Race is a social construct, largely based on culture and language. In biological and genetic terms it simply does not exist. Looking at the genes, scientists simply cannot form racial categories. Angela Saini, of Indian heritage and living in England, has been investigating the issue in her recently published book Superior: The return of race science. See her New Scientist article and in The Guardian Why race science is on the rise again.

In the 19th century there was a common assumption that a hierarchy existed with the European male at the pinnacle. Yet modern science shows that:

    There is no gene that exists in all the members of one racial group and not another. We are all a product of ancient and recent migration.

Saini says:

    It was only towards the end of the 20th century that genetic data revealed that the human variation we see is not a matter of hard types but small and subtle gradations, each local community blending into the next. As much as 95% of the genetic difference in our species sits within the major population groups, not between them. Statistically, this means that, although I look nothing like the white British woman who lives upstairs, it’s possible for me to have more in common genetically with her than with my Indian-born neighbour.

And:

    When we define ourselves by colour, our eyes don’t consider that the genetic variants for light skin are found not only in Europe and east Asia, but also in some of the oldest human societies in Africa.

However, race keeps finding its way back into science:

    William Shockley, the Nobel prize-winning physicist at Stanford University in California who wanted black women in the US to be voluntarily sterilised. Then there was Arthur Jensen, a psychologist at the University of California, Berkeley, who claimed that black people had innately lower intelligence levels than white people.
‘I never imagined I might live through times that could leave me so anxious for the future’ … Angela Saini. Photograph: ✎ Gareth Phillips/The Observer

Having written the above, I then heard on ABC RN’s The Science Show author Rose George talk of sending out a call for “black blood”. Is this a scientifically established category? She then tells us that there are actually 37 different blood types. Or 300 if you look more closely. Why stop there? Every human is unique.

So I’m sceptical as to whether ‘black blood’ is a genuine scientific category.

2. Clearly designed to intimidate

John D has already made reference to ABC chair Ita Buttrose’s statement concerning Australia Federal Police raids on the home of journalist Annika Smethurst and on ABC offices.
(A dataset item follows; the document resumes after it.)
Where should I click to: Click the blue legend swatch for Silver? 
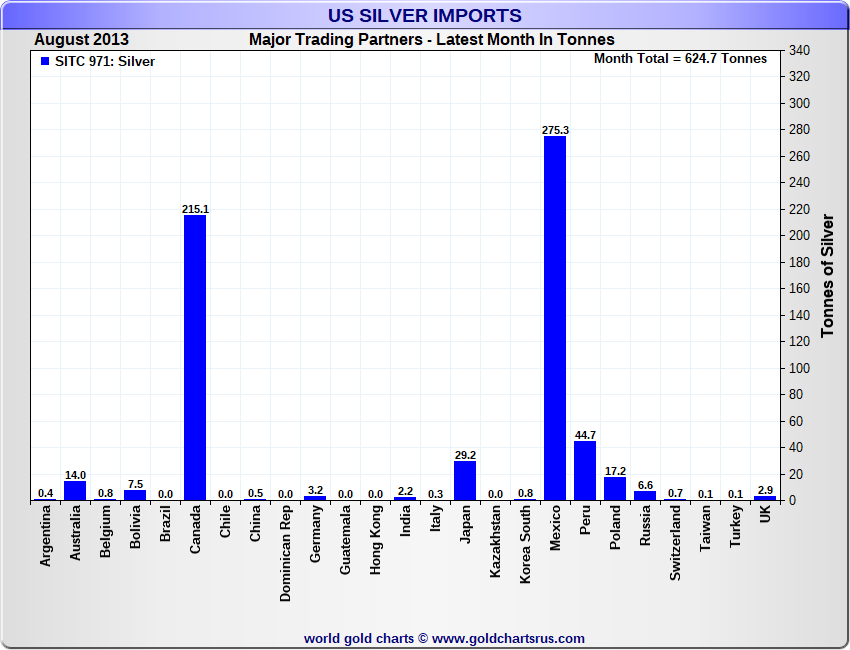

AFP officers arrived at 7am at Smethurst’s house, stayed 7 hours and even rummaged through her underwear drawer.

There was a robust exchange between Anthony Albanese and Peter Dutton, with Dutton accusing Albo of attacking the federal police officers involved in the raids. Albo:

    “I’m targeting you, buddy. I’m targeting you, you’re the government.

    “I don’t even know who (the AFP officers) are. I’m on to you.

    ” I have said it’s outrageous that (journalist) Annika Smethurst’s house was raided by seven police for seven and a half hours. That’s an outrage.”

    So, what happened?

Phillip Coorey in the AFR (pay-walled):

On the ABC:

    Similarly, the ABC revealed in 2017 allegations of war crimes committed by Australian special forces in Afghanistan in 2011 and 2012.

    Again, the public had every right to know. Had the allegations been aired while troops were still on the ground, it would have increased their risk and arguably posed a national security threat, but not several years after they left.

Why raid the ABC when the alleged leaker, David McBride, had already admitted he handed over the documents?

Coorey says that there was an understanding that a level of discretion would be applied in using these laws, which were designed for extreme cases.

Coorey says:

    Until now, Labor has worked with the government on national security in a bipartisan fashion through the backchannels of the Joint Intelligence and Security Committee and, over the past six years, has negotiated the acceptance of more than 300 recommendations.

Labor was always in danger of being wedged on these issues. The well of goodwill may just have run dry.

All the usual free speech warriors are silent.

Laura Tingle says Australia’s national security laws should protect the country, not its politicians in power. She says “a contempt for accountability that has become utterly pervasive in Canberra.”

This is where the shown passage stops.